Monday, Sep. 30, 1974
The Great Lakes Slump
When the St. Lawrence Seaway opened in 1959, Mid westerners envisioned the shores of the Great Lakes becoming "America's fourth seacoast." Today that dream has all but sunk out of sight. Despite the seaway's direct route to the bustling ports of Europe and the Middle East, the Great Lakes ports from Duluth to Rochester are suffering through a depression that looks almost impossible to reverse.
International cargo trade moving in and out of the ports is averaging only half as much as last year, and two-thirds less than the record 8.6 million tons moved in 1971. Patrick J. Sullivan, secretary-treasurer of the Great Lakes district of the International Longshoremen's Association, asserts that less than one-third of the 7,000 longshoremen working lake docks have been close to adequately employed this year. "Last year," says P. George Bechtold, a Chicago terminal company official, "we had 53 vessels dock at our facility at Lake Calumet. You know how many we have had there this year? Zilch."
Worse, there are signs that the downward spiral is reinforcing itself. As fewer sailings are scheduled, shippers turn to other means--truck or rail--to move cargoes, and sailings decline even more. What happened? Like the rest of the economy, Great Lakes shipping is suffering from inflation, especially in the cost of fuel to power ships. Bad labor relations also have plagued Chicago docks. "The I.L.A.," fumes Bechtold, "will not work in the rain. If they look at a puddle and see a bubble, they will walk off the ship."
But longshoremen cannot be blamed for any of the worst problems, which are long-term and seem almost insoluble. The St. Lawrence Seaway has become virtually obsolete. Its locks are too small to let through the "super" ships (27-ft. draft or more) that move cargo most efficiently these days.

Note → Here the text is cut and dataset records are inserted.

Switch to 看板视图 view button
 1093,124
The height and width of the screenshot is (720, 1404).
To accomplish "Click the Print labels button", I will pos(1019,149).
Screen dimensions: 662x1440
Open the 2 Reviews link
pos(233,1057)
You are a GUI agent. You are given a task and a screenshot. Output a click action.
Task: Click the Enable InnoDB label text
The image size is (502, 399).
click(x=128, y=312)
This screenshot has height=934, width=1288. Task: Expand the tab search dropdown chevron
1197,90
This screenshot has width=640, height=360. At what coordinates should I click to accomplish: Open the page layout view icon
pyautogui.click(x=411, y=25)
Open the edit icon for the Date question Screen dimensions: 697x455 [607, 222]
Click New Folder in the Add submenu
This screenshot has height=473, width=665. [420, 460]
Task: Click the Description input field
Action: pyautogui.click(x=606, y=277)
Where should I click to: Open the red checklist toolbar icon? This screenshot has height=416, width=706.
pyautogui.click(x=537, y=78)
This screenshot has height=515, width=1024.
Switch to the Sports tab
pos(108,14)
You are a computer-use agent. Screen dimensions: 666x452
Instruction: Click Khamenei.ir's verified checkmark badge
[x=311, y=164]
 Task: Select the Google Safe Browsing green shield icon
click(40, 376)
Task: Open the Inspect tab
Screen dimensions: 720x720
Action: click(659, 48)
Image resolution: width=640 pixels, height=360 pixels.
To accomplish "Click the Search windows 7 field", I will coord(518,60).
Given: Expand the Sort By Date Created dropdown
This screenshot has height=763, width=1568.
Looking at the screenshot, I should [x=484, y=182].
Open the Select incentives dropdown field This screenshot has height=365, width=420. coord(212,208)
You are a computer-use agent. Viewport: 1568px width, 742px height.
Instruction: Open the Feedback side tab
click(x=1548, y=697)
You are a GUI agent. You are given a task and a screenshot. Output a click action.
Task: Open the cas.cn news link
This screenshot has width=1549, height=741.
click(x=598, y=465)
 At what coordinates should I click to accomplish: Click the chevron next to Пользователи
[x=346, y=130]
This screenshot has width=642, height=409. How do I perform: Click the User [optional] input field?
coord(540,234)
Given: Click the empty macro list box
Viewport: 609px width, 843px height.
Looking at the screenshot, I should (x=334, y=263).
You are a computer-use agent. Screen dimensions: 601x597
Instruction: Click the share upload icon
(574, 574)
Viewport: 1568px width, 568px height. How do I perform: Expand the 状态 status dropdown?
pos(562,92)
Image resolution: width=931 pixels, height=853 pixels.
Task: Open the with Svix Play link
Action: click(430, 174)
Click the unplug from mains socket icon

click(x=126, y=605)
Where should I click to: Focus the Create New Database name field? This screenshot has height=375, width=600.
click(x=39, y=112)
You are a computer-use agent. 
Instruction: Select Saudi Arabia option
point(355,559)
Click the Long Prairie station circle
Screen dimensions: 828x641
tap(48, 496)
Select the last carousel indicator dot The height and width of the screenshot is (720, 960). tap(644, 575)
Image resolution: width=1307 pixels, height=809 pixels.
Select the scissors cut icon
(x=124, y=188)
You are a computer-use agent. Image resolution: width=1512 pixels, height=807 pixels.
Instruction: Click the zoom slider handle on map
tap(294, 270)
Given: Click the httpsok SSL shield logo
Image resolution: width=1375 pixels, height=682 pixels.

About the only hope for the Great Lakes is that long-divided dock workers, terminal operators and port authorities have formed an alliance to remedy some problems that are not rooted in the very nature of the seaway. They are asking the U.S. Maritime Administration for the same subsidies that are collected by the coastal shipping interests that compete with them. They also want moderation of the "Ship American" policy, which is mandated by the Merchant Marine Act of 1970.
This policy requires shippers to use U.S.-flag vessels to move varying percentages of certain cargoes--half of all goods shipped to the Soviet Union, for instance. But not a single U.S.-flag ship is left that is efficient enough for trans-ocean commerce and small enough to fit through the seaway locks--so the law in effect forbids many U.S. shippers to use the Great Lakes at all.